Start of TASK INPUT

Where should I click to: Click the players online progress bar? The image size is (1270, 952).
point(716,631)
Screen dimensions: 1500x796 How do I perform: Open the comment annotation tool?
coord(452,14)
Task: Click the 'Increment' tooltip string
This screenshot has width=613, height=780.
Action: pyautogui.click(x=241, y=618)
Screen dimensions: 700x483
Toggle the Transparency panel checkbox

End of TASK INPUT
Start of TASK INPUT

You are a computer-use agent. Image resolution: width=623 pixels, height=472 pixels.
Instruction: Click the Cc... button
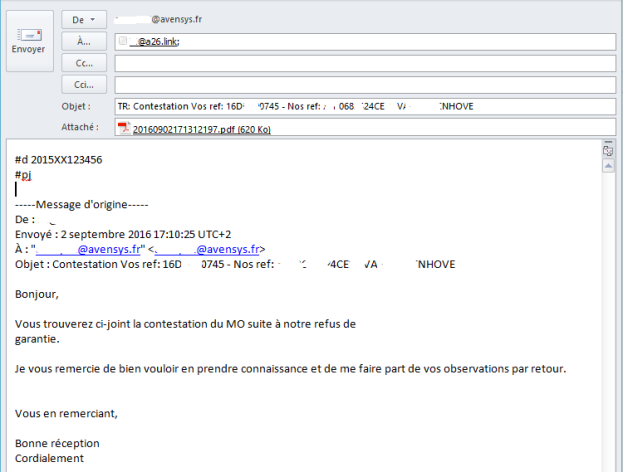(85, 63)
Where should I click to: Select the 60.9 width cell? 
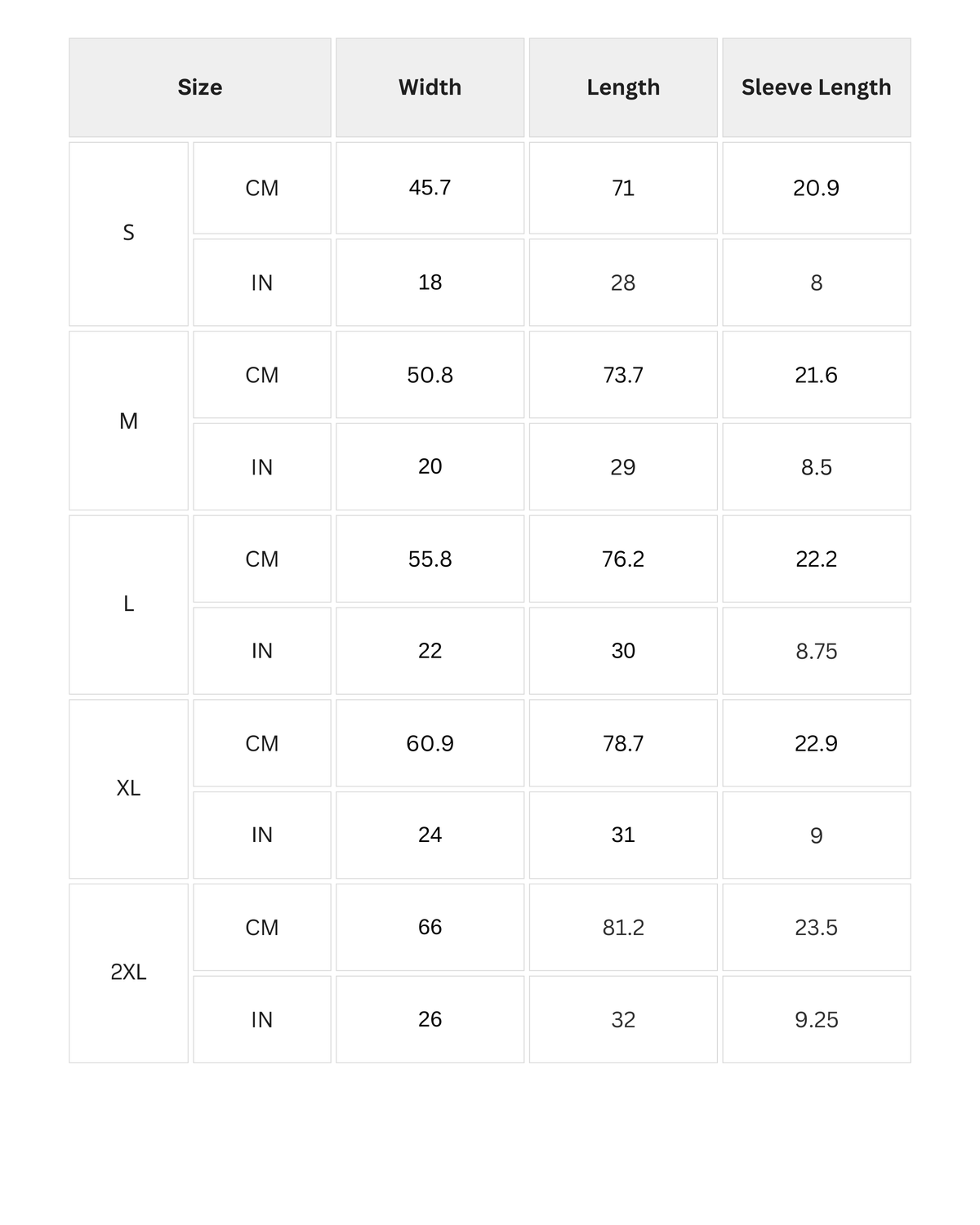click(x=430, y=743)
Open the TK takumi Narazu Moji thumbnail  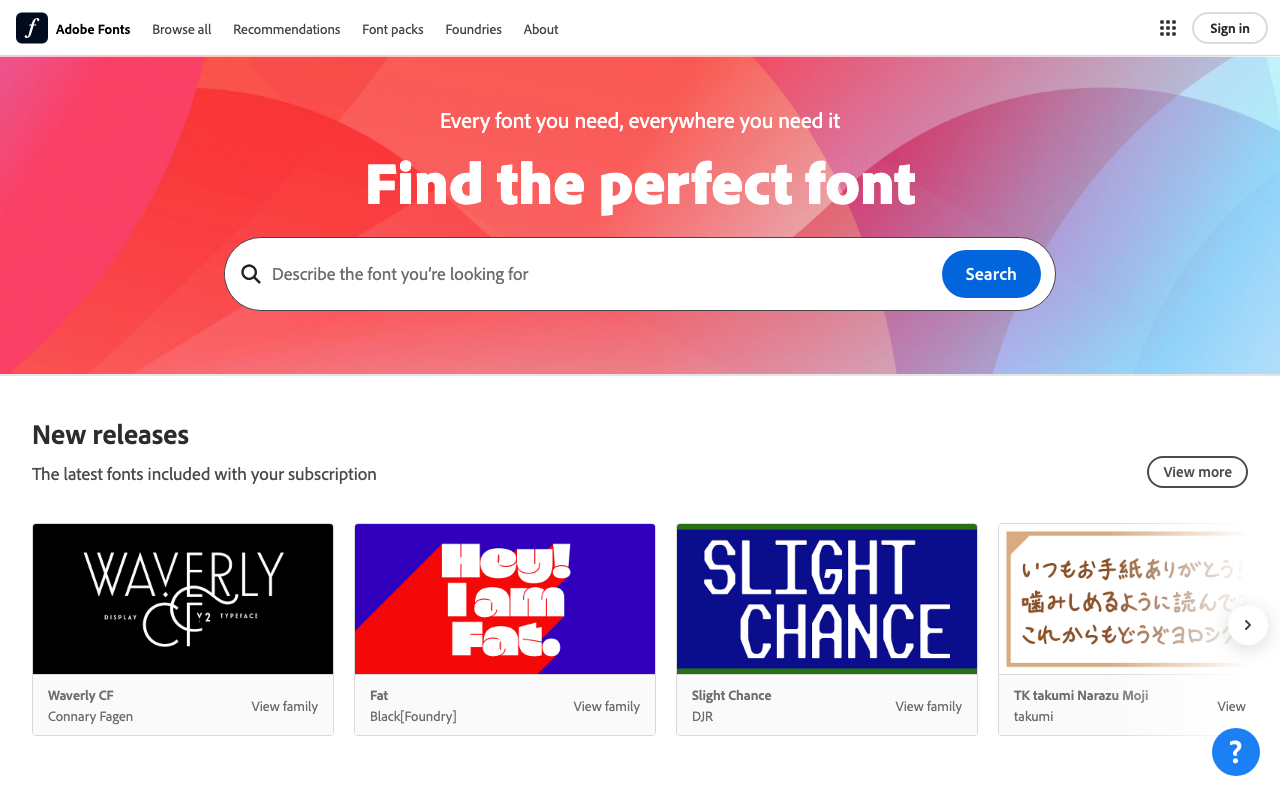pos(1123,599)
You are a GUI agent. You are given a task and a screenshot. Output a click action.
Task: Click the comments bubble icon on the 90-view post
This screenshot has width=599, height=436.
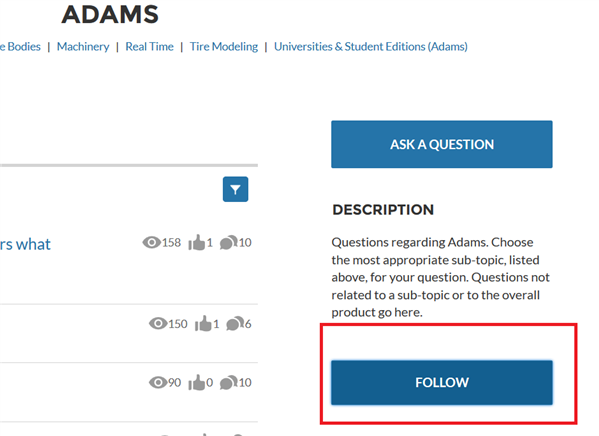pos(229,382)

End of TASK INPUT
Start of TASK INPUT

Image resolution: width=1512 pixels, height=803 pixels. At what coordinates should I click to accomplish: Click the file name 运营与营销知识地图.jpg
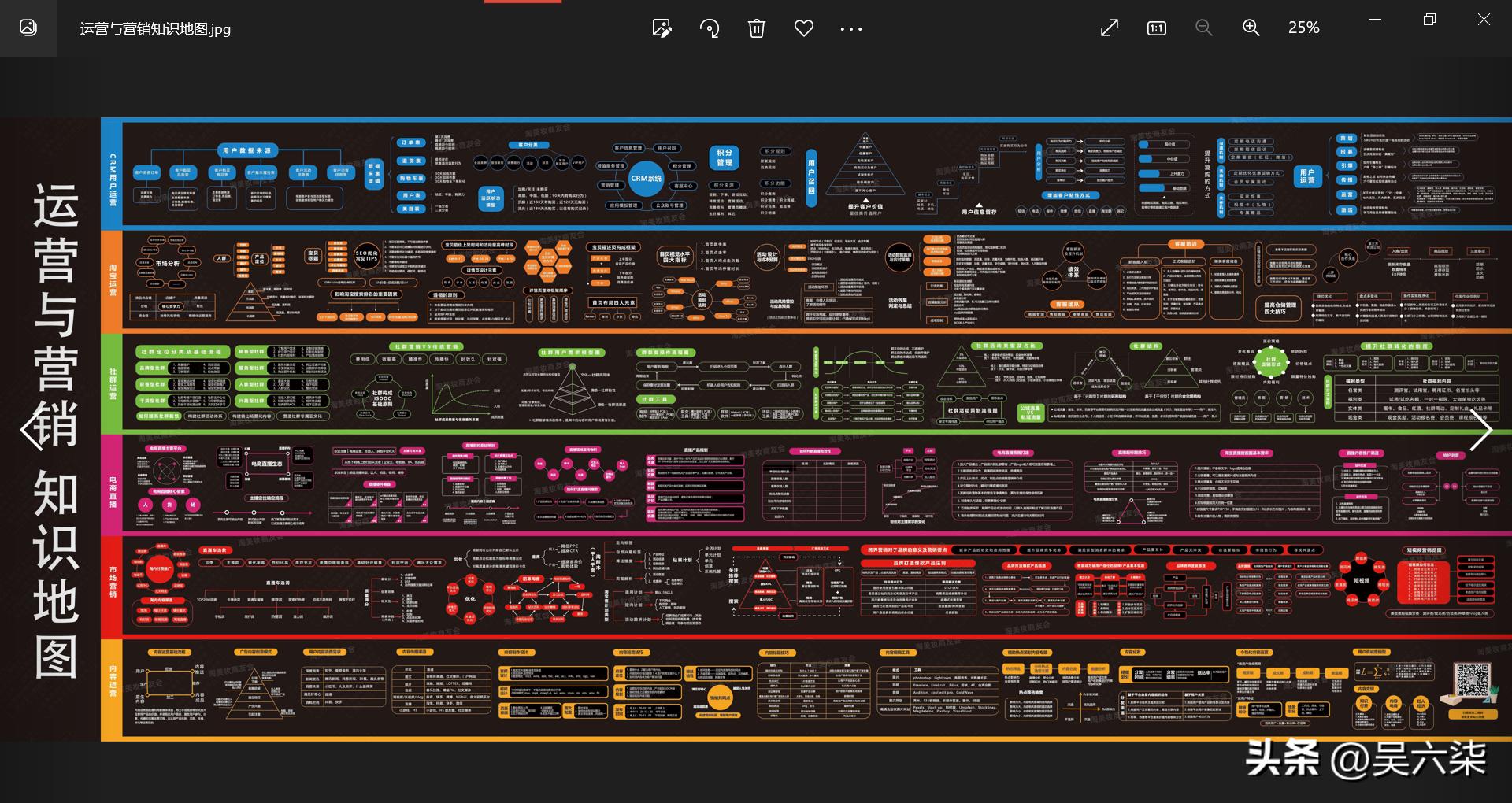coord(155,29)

End of TASK INPUT

- TRY IT -
Look above for the line with "Screen dimensions: 700x483"; retype exactly that line, every line after it up to the line with "Toggle the Transparency panel checkbox", and that line too, nothing else.

- EXPECTED ANSWER -
Screen dimensions: 700x483
Toggle the Transparency panel checkbox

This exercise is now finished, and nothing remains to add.